In the paper, the project called Segment Anything (SA) has been introduced, offering a new #task, #model, and #dataset for #image #segmentation. With an efficient model in a data collection loop, SA has built the largest segmentation dataset to date, containing over 1 billion #masks on 11 million licensed and privacy-respecting images. The model is designed to be promptable, allowing for zero-shot transfer to new image distributions and tasks. SA's capabilities have been evaluated on numerous tasks, with impressive zero-shot performance often competing with or surpassing prior fully supervised results.
The SA team is releasing the Segment Anything Model (SAM) and corresponding dataset (SA-1B) on their website, https://segment-anything.com, to encourage research into foundation models for computer vision. Large language models pre-trained on web-scale datasets have transformed natural language processing with strong zero-shot and few-shot generalization. Similarly, SA seeks to develop a foundation model for image segmentation by pre-training on a broad dataset using a promptable model to solve downstream segmentation problems on new data distributions.
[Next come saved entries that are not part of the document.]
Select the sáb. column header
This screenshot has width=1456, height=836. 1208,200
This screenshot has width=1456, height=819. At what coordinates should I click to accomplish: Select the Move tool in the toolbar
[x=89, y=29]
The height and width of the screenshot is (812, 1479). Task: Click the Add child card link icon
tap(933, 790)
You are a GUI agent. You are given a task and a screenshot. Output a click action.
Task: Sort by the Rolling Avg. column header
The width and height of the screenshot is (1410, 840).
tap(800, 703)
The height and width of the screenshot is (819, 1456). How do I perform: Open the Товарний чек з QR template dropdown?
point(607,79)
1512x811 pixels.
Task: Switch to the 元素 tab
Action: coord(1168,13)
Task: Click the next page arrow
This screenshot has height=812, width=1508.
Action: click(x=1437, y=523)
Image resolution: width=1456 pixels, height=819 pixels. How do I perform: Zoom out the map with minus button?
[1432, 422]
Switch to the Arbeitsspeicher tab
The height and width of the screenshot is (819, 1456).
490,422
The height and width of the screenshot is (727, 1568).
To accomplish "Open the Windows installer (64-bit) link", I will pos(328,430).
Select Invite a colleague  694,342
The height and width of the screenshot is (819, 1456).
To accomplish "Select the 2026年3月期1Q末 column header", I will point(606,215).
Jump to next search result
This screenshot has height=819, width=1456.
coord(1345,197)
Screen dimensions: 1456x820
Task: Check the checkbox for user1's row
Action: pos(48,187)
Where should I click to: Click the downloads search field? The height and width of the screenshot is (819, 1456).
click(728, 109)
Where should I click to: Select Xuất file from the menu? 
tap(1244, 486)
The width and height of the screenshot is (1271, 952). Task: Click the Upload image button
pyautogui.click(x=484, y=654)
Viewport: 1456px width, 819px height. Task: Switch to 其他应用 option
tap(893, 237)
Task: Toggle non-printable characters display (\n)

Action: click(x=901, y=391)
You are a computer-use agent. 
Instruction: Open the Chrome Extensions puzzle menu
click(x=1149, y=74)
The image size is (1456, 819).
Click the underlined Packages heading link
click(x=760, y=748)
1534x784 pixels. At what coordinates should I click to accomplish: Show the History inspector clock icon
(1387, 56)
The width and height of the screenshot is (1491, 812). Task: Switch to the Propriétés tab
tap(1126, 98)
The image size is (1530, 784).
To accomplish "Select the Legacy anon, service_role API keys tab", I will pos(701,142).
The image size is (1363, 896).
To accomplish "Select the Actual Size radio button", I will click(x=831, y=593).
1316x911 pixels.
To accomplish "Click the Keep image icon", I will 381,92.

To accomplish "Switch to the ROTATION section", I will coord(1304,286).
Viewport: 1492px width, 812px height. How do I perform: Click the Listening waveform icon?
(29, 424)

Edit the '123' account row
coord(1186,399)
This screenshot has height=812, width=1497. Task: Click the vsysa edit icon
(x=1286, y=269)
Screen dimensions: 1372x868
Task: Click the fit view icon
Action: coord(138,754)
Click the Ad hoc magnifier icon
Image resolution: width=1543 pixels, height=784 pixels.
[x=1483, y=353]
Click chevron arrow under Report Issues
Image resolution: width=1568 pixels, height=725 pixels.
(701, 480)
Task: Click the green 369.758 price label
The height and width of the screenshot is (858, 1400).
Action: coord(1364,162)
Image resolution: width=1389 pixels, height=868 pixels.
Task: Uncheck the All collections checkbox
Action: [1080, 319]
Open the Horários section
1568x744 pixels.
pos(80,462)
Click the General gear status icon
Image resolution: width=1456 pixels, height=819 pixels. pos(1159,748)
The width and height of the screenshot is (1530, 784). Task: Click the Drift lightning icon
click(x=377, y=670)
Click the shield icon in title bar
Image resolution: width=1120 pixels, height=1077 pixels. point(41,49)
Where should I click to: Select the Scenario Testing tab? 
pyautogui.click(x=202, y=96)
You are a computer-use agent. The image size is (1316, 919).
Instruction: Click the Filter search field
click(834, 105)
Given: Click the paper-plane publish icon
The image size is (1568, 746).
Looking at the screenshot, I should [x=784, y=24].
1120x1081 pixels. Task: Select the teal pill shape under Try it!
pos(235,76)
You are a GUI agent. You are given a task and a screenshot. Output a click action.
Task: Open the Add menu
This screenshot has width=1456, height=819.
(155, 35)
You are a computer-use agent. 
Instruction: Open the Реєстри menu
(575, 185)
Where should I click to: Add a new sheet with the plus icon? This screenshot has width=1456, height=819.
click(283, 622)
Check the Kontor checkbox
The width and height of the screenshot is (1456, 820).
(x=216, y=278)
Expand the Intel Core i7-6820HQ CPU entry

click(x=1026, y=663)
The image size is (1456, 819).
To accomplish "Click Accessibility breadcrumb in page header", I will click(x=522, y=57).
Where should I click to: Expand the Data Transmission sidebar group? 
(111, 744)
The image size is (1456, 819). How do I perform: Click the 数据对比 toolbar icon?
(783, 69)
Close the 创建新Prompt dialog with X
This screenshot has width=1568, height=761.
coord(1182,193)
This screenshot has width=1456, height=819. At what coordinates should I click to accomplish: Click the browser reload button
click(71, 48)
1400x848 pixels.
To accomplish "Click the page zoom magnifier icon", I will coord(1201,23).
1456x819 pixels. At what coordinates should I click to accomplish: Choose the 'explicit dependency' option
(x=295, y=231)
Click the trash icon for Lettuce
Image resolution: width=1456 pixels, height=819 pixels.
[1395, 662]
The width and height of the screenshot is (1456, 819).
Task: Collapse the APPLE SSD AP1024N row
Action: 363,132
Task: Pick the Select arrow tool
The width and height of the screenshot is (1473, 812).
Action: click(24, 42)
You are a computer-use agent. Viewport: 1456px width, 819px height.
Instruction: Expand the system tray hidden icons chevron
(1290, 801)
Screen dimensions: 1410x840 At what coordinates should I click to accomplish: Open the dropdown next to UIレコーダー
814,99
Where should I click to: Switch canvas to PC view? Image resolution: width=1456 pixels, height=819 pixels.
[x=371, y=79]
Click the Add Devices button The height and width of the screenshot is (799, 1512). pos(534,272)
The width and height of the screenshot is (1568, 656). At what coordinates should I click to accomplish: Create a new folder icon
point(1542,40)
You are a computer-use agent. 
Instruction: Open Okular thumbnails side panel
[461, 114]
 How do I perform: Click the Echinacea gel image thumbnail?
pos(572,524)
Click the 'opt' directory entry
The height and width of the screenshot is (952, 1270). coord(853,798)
The success of the SA project depends on three components: task, model, and data. To address these components, the SA team defines a promptable segmentation task, develops a corresponding model architecture that supports flexible prompting, and builds a diverse, large-scale source of data using an efficient model to assist in data collection. This data engine iteration allows for interactive use and improves the model with newly collected data.
While much progress has been made on vision and language encoders, computer vision encompasses a wide range of problems beyond this scope, and for many of these, abundant training data does not exist. The SA project addresses this gap by introducing a new model, dataset, and task for image segmentation to encourage research into foundation models for computer vision.